**Directions:**
Would you retype every line below without changing anything?

▬▬▬▬▬▬

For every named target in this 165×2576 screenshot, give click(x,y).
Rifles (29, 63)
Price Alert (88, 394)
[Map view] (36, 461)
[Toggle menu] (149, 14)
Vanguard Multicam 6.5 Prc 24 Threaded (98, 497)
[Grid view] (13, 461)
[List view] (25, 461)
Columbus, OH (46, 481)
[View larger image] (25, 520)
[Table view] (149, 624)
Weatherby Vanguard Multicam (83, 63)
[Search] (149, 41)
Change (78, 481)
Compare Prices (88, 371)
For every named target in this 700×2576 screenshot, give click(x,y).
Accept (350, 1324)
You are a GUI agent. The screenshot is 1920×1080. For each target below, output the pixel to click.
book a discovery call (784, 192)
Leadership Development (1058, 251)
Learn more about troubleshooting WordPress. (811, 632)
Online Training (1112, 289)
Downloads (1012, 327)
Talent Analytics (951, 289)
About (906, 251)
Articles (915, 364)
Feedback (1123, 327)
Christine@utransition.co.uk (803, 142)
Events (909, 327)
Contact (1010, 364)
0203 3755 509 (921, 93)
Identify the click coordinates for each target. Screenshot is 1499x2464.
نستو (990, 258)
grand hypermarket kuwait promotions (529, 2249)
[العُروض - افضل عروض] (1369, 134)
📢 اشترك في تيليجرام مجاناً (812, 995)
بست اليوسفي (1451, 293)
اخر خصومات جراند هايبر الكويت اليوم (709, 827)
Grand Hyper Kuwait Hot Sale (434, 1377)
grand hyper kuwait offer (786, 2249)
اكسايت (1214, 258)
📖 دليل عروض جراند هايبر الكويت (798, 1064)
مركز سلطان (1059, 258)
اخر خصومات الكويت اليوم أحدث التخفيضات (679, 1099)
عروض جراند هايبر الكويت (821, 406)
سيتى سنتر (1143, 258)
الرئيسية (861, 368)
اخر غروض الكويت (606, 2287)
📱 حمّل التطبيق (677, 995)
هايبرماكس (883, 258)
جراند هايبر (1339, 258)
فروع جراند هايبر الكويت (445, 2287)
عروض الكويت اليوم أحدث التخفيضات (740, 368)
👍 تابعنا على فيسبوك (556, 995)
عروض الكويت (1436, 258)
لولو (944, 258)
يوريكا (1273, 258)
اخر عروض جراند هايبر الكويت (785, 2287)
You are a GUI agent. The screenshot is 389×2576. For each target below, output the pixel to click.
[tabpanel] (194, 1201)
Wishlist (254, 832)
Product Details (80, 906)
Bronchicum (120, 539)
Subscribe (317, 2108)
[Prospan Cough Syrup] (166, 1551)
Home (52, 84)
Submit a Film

▬▬▬▬▬▬

**Task answer:**
For every named target in this 165×2576 screenshot, give click(x,y).
Rifles (29, 63)
Price Alert (88, 394)
[Map view] (36, 461)
[Toggle menu] (149, 14)
Vanguard Multicam 6.5 Prc 24 Threaded (98, 497)
[Grid view] (13, 461)
[List view] (25, 461)
Columbus, OH (46, 481)
[View larger image] (25, 520)
[Table view] (149, 624)
Weatherby Vanguard Multicam (83, 63)
[Search] (149, 41)
Change (78, 481)
Compare Prices (88, 371)
For every named target in this 700×2576 screenshot, give click(x,y).
Accept (350, 1324)
You are a GUI agent. The screenshot is 1920×1080. For each target below, output the pixel to click.
book a discovery call (784, 192)
Leadership Development (1058, 251)
Learn more about troubleshooting WordPress. (811, 632)
Online Training (1112, 289)
Downloads (1012, 327)
Talent Analytics (951, 289)
About (906, 251)
Articles (915, 364)
Feedback (1123, 327)
Christine@utransition.co.uk (803, 142)
Events (909, 327)
Contact (1010, 364)
0203 3755 509 (921, 93)
Identify the click coordinates for each target. Screenshot is 1499x2464.
نستو (990, 258)
grand hypermarket kuwait promotions (529, 2249)
[العُروض - افضل عروض] (1369, 134)
📢 اشترك في تيليجرام مجاناً (812, 995)
بست اليوسفي (1451, 293)
اخر خصومات جراند هايبر الكويت اليوم (709, 827)
Grand Hyper Kuwait Hot Sale (434, 1377)
grand hyper kuwait offer (786, 2249)
اكسايت (1214, 258)
📖 دليل عروض جراند هايبر الكويت (798, 1064)
مركز سلطان (1059, 258)
اخر خصومات الكويت اليوم أحدث التخفيضات (679, 1099)
عروض جراند هايبر الكويت (821, 406)
سيتى سنتر (1143, 258)
الرئيسية (861, 368)
اخر غروض الكويت (606, 2287)
📱 حمّل التطبيق (677, 995)
هايبرماكس (883, 258)
جراند هايبر (1339, 258)
فروع جراند هايبر الكويت (445, 2287)
عروض الكويت اليوم أحدث التخفيضات (740, 368)
👍 تابعنا على فيسبوك (556, 995)
عروض الكويت (1436, 258)
لولو (944, 258)
يوريكا (1273, 258)
اخر عروض جراند هايبر الكويت (785, 2287)
You are a GUI agent. The screenshot is 389×2576. For each target below, output the pixel to click.
[tabpanel] (194, 1201)
Wishlist (254, 832)
Product Details (80, 906)
Bronchicum (120, 539)
Subscribe (317, 2108)
[Prospan Cough Syrup] (166, 1551)
Home (52, 84)
Submit a Film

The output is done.